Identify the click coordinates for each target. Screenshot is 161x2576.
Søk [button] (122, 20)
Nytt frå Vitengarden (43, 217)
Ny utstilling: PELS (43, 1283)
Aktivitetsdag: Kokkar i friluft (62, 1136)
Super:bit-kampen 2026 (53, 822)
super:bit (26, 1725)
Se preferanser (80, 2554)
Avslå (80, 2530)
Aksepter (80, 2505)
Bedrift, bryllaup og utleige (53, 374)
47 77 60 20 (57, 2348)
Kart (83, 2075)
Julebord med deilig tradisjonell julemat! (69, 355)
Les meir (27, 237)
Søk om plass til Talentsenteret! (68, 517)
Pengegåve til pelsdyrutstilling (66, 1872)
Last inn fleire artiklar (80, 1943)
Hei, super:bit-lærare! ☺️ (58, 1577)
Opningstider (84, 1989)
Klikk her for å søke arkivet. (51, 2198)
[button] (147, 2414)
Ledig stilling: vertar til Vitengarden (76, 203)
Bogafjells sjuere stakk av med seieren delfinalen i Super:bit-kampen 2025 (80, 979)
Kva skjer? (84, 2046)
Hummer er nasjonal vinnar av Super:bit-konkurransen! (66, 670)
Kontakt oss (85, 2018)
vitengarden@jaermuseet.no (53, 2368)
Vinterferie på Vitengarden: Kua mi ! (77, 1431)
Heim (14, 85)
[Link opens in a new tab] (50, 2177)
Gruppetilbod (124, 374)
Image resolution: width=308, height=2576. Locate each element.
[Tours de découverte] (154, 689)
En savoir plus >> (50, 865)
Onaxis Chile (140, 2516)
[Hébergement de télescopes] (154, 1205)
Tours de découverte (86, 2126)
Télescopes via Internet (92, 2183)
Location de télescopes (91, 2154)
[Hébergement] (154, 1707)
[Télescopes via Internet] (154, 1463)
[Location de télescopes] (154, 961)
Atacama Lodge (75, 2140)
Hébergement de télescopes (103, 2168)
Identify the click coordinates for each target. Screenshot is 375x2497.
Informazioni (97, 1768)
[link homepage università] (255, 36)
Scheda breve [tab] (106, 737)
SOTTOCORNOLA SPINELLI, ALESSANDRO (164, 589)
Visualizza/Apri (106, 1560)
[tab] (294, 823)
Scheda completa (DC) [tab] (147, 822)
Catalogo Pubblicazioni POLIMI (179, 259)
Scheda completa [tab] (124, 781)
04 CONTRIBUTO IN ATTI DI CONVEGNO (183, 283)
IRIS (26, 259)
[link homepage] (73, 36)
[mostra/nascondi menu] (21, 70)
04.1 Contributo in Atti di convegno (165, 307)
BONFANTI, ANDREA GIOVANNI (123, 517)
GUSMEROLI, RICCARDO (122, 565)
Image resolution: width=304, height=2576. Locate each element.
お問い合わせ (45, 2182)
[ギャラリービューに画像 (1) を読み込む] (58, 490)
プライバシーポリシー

**Problem to solve:**
Exactly the lines from the one containing "Les meir (27, 237)" through the final line of the records must appear in your reply, and no others.

**Answer section:**
Les meir (27, 237)
Søk om plass til Talentsenteret! (68, 517)
Pengegåve til pelsdyrutstilling (66, 1872)
Last inn fleire artiklar (80, 1943)
Hei, super:bit-lærare! ☺️ (58, 1577)
Opningstider (84, 1989)
Klikk her for å søke arkivet. (51, 2198)
[button] (147, 2414)
Ledig stilling: vertar til Vitengarden (76, 203)
Bogafjells sjuere stakk av med seieren delfinalen i Super:bit-kampen 2025 (80, 979)
Kva skjer? (84, 2046)
Hummer er nasjonal vinnar av Super:bit-konkurransen! (66, 670)
Kontakt oss (85, 2018)
vitengarden@jaermuseet.no (53, 2368)
Vinterferie på Vitengarden: Kua mi ! (77, 1431)
Heim (14, 85)
[Link opens in a new tab] (50, 2177)
Gruppetilbod (124, 374)
Image resolution: width=308, height=2576. Locate each element.
[Tours de découverte] (154, 689)
En savoir plus >> (50, 865)
Onaxis Chile (140, 2516)
[Hébergement de télescopes] (154, 1205)
Tours de découverte (86, 2126)
Télescopes via Internet (92, 2183)
Location de télescopes (91, 2154)
[Hébergement] (154, 1707)
[Télescopes via Internet] (154, 1463)
[Location de télescopes] (154, 961)
Atacama Lodge (75, 2140)
Hébergement de télescopes (103, 2168)
Identify the click coordinates for each target. Screenshot is 375x2497.
Informazioni (97, 1768)
[link homepage università] (255, 36)
Scheda breve [tab] (106, 737)
SOTTOCORNOLA SPINELLI, ALESSANDRO (164, 589)
Visualizza/Apri (106, 1560)
[tab] (294, 823)
Scheda completa (DC) [tab] (147, 822)
Catalogo Pubblicazioni POLIMI (179, 259)
Scheda completa [tab] (124, 781)
04 CONTRIBUTO IN ATTI DI CONVEGNO (183, 283)
IRIS (26, 259)
[link homepage] (73, 36)
[mostra/nascondi menu] (21, 70)
04.1 Contributo in Atti di convegno (165, 307)
BONFANTI, ANDREA GIOVANNI (123, 517)
GUSMEROLI, RICCARDO (122, 565)
Image resolution: width=304, height=2576. Locate each element.
お問い合わせ (45, 2182)
[ギャラリービューに画像 (1) を読み込む] (58, 490)
プライバシーポリシー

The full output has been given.